> [ACTIVITY LIST]
(1) Name the award categories that the Clean Air Excellence Awards press release lists, not counting the special award.
(2) From the Clean Air Excellence Awards press release, echo the passage that begins with the words "Spare the Air" and ends with "booths at festivals.".
(3) According to the Clean Air Excellence Awards press release, in what year were the awards established?

This year's Clean Air Excellence Award winners' dedication to creating a cleaner tomorrow is truly a breath of fresh air
Washington, DC (PRWEB) May 29, 2008
What do two California ports, a company that produced the first diesel electric hybrid tugboat, and an university in Georgia have in common? All are dedicated to excellence in achieving clean air, and tonight they are among the 11 winners of the eighth annual Clean Air Excellence Awards. This year's award winners will be recognized by EPA for their outstanding accomplishments in improving air quality and reducing greenhouse gas emissions at a ceremony in Washington, D.C.
"This year's Clean Air Excellence Award winners' dedication to creating a cleaner tomorrow is truly a breath of fresh air," said EPA Administrator Stephen L. Johnson. "From local to state governments, companies to citizen groups, these award-winners are helping EPA deliver healthier air and healthier lives to all Americans."
The Clean Air Excellence Awards recognize and honor outstanding, innovative efforts that make progress in achieving cleaner air. The awards were established in 2000, at the recommendation of the Clean Air Act Advisory Committee (CAAAC), a senior-level policy group that advises EPA on implementing the Clean Air Act.
There are four categories of awards: clean air technology, community action, education/outreach, and regulatory policy innovations, with one additional special award for individual achievement.
This year's winners:
Clean Air Technology
Foss Hybrid Tugboat, Foss Maritime Company introduced the first hybrid tugboat that uses a diesel engine and batteries to run more efficiently.
Use of Catalytic Materials for Improved Operation in Abatements of Volatile Organic Compounds (VOCs) in the Semiconductor Industry, Texas Instruments, Texas, and Matros Technologies, Missouri.
Project Green Fleet, The Minnesota Environmental Initiative reduced children's exposure to school bus diesel emissions by retrofitting hundreds of busses.
Northern Wood Power Project, Public Services of New Hampshire reduced coal consumption and air emissions by changing a coal-burning boiler for a wood-burning boiler.
Life is a Breath of Fresh Air, Alabama, Auntie Litter, Inc. has educated the community on the harmful effects of low-level ozone and particle pollution through youth-targeted outreach, such as children's rap music and skits.
Spare the Air in Greenville County, South Carolina, Greenville County's education outreach has implemented a campaign to improve air quality through multiple media outlets, such as public presentations and booths at festivals.

(Dataset items)
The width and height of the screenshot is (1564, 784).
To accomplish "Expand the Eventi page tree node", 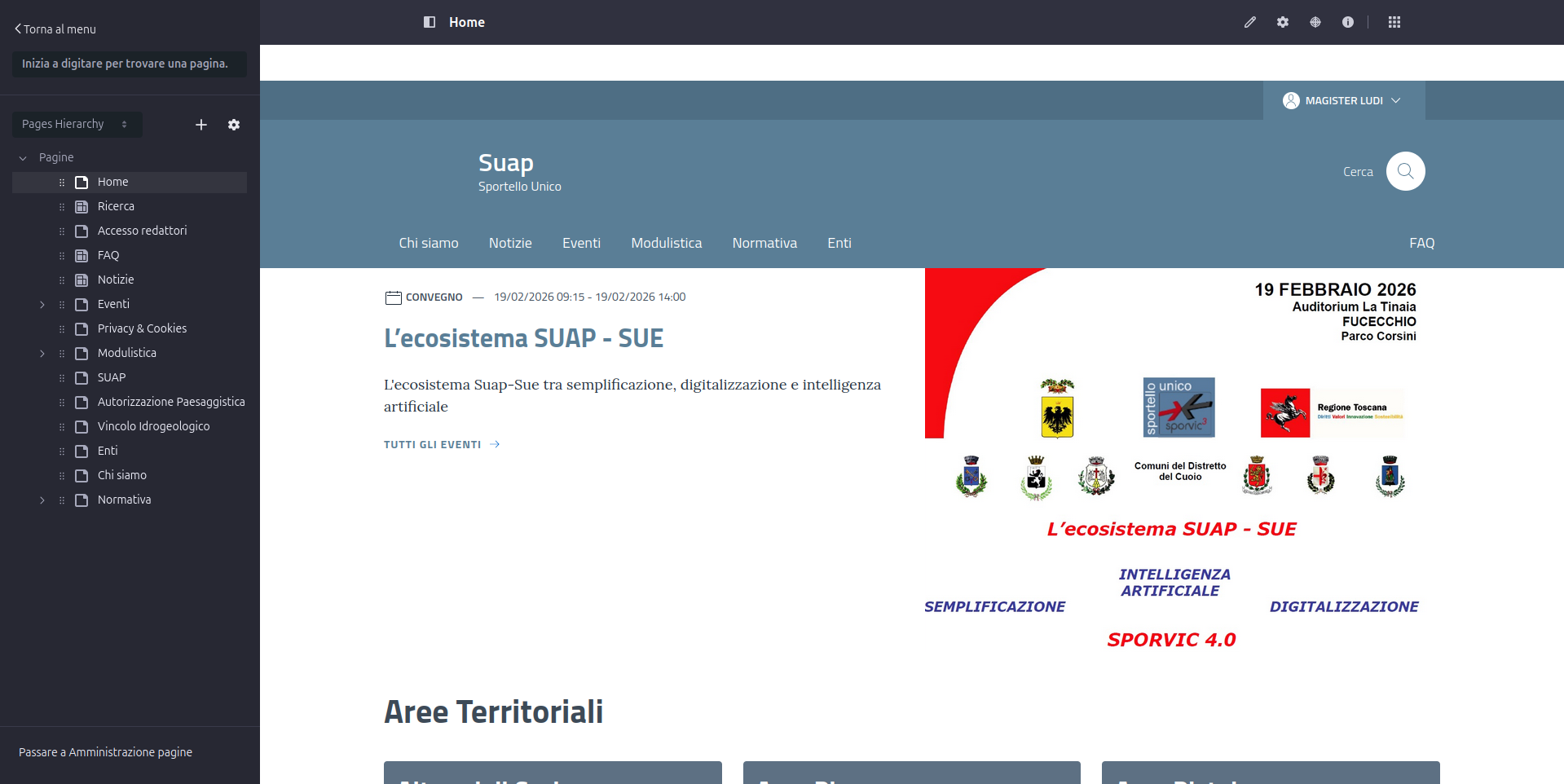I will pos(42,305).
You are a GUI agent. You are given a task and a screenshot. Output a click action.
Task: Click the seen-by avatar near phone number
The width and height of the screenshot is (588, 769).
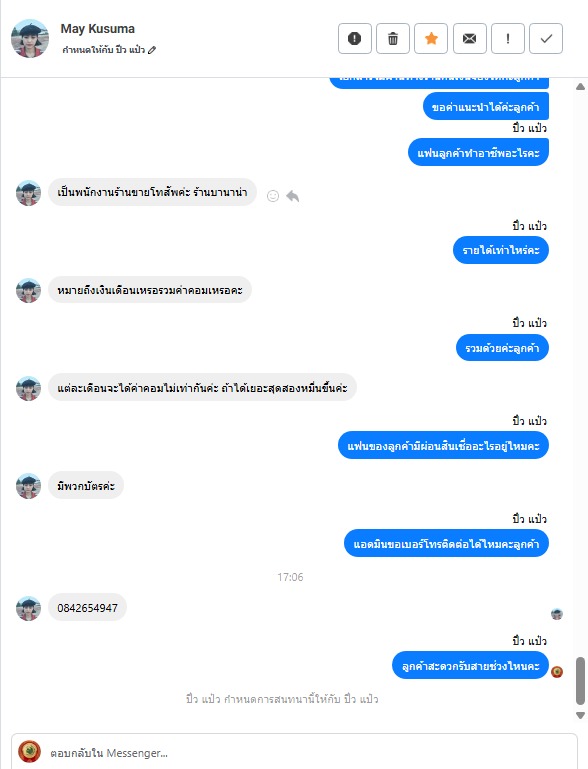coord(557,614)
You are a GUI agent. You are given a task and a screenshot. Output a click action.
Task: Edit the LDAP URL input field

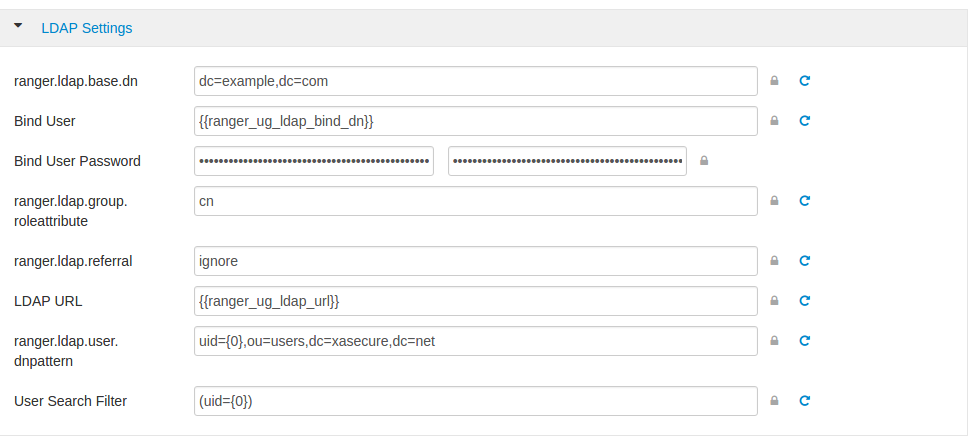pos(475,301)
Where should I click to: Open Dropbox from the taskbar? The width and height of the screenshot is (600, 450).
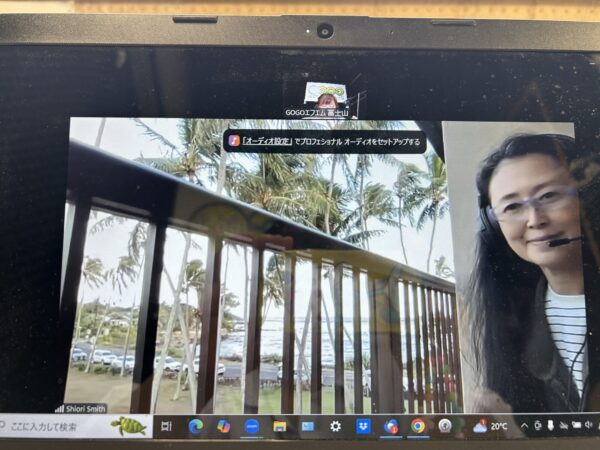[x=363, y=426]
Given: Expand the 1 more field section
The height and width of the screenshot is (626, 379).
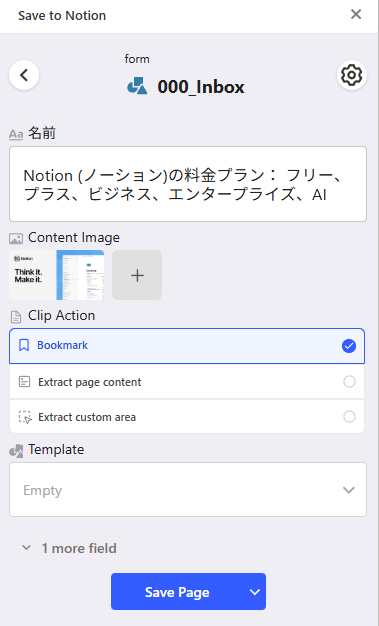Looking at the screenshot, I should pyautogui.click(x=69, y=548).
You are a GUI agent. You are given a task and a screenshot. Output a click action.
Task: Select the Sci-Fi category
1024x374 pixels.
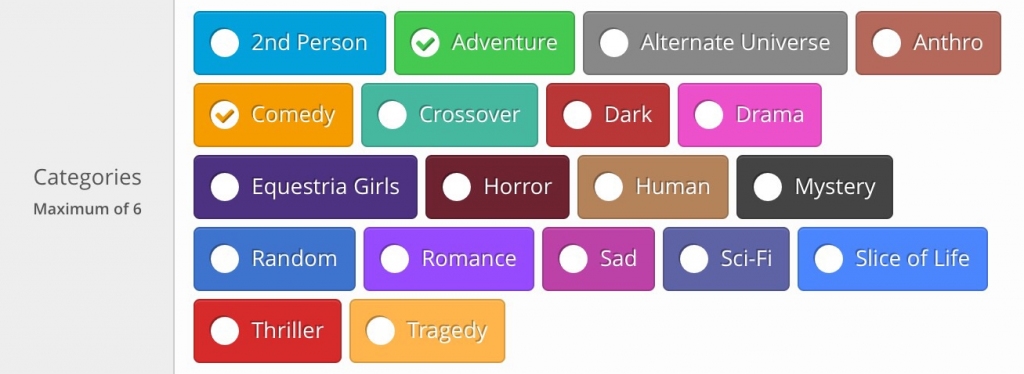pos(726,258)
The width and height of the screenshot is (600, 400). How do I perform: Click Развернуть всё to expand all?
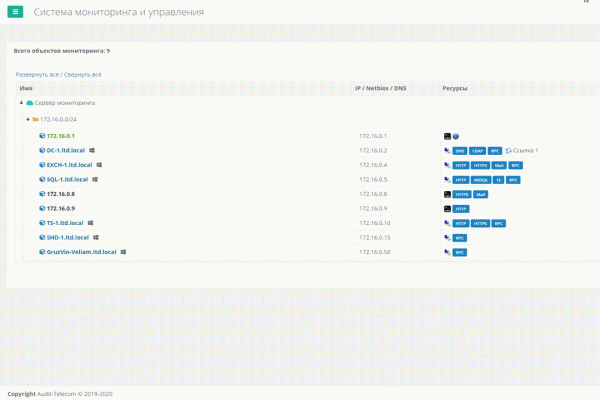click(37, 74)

---

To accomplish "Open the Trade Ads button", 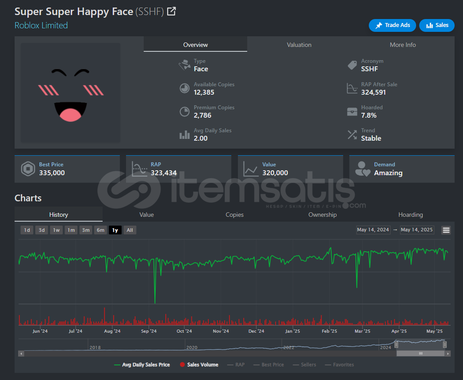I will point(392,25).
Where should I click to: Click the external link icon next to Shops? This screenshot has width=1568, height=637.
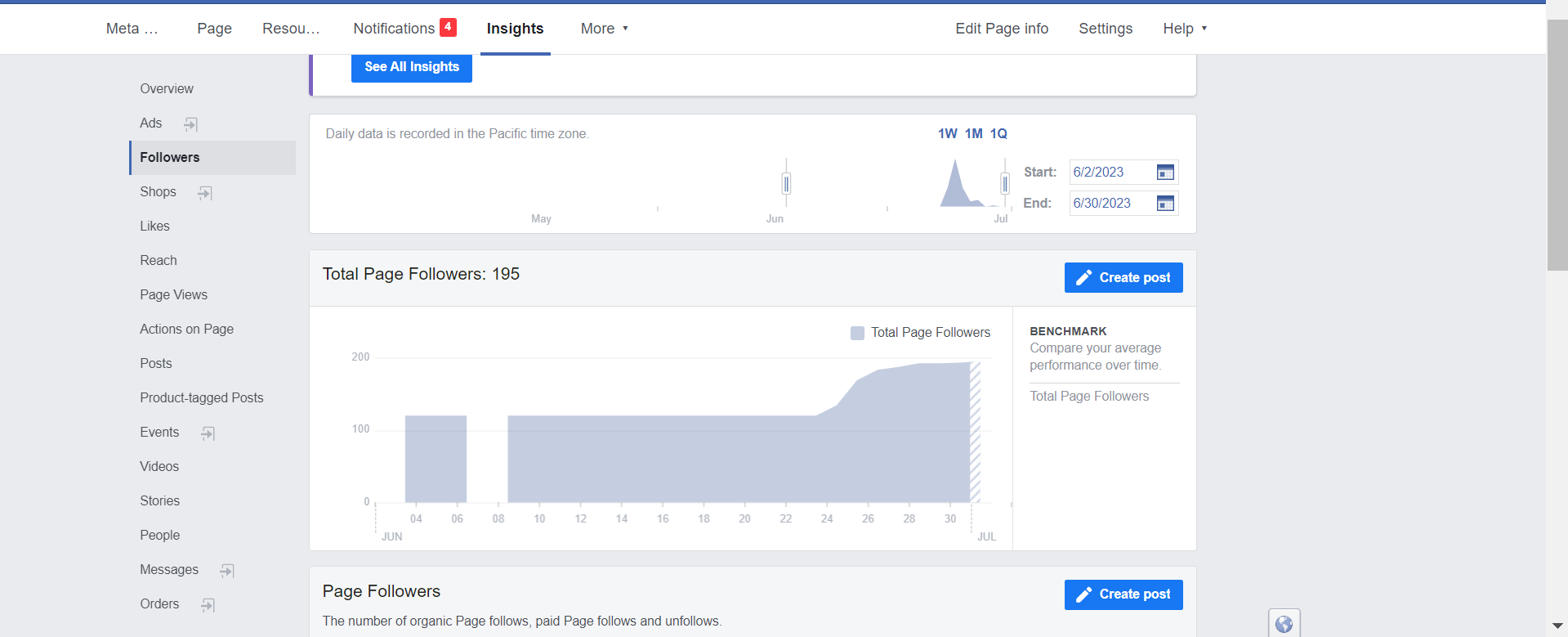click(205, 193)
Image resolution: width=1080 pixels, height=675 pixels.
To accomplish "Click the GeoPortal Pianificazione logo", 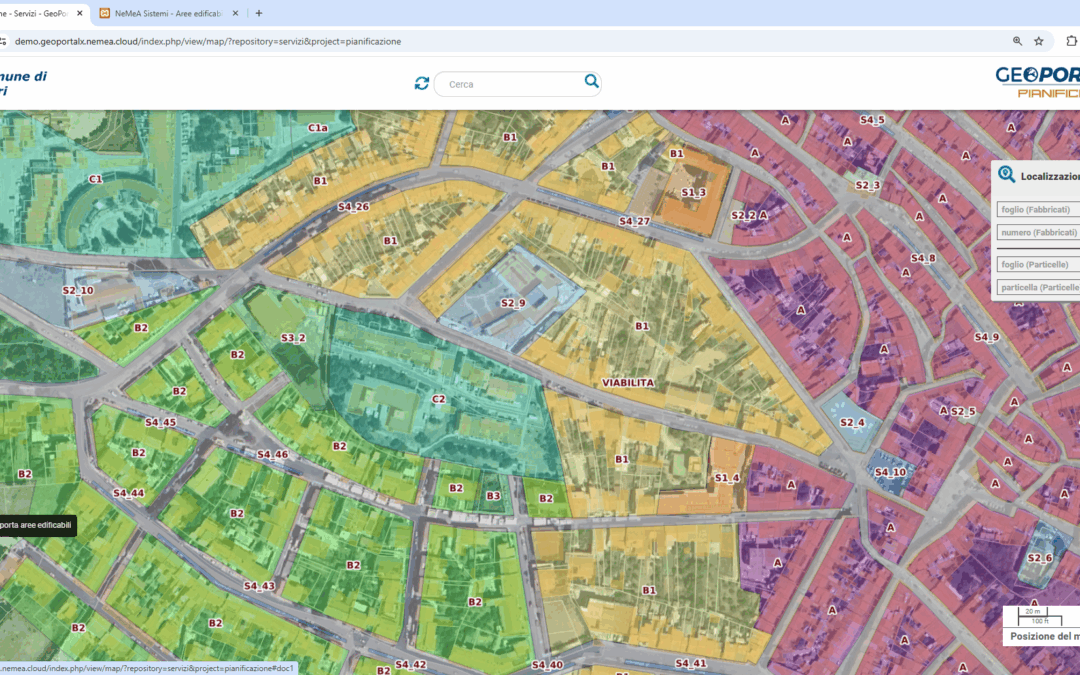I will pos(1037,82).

---

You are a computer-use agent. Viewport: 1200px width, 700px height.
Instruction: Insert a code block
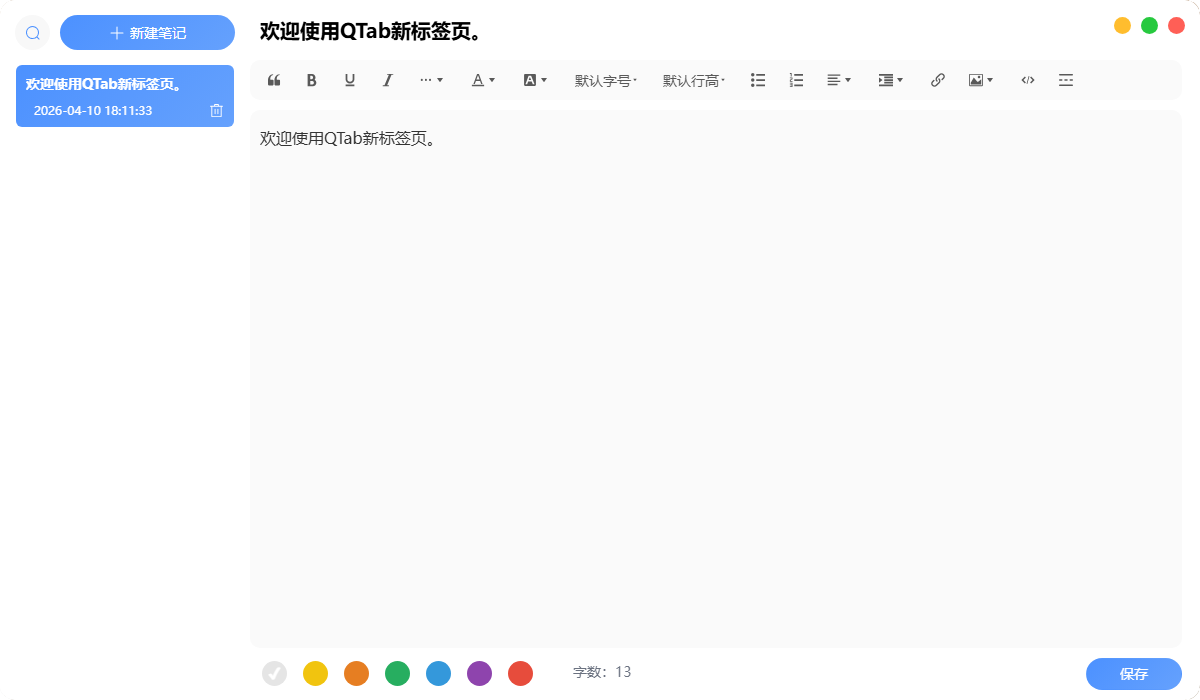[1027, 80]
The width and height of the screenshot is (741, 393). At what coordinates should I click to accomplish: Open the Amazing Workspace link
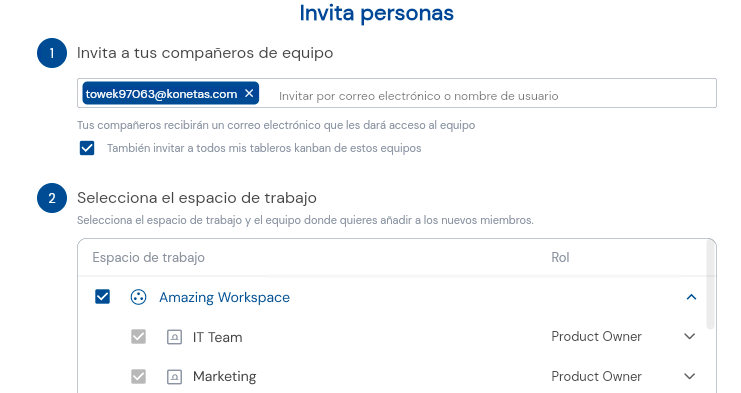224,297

> [RESULTS OF THE TASKS]
(1) Clean air technology, community action, education/outreach, regulatory policy innovations

(2)
Spare the Air in Greenville County, South Carolina, Greenville County's education outreach has implemented a campaign to improve air quality through multiple media outlets, such as public presentations and booths at festivals.

(3) 2000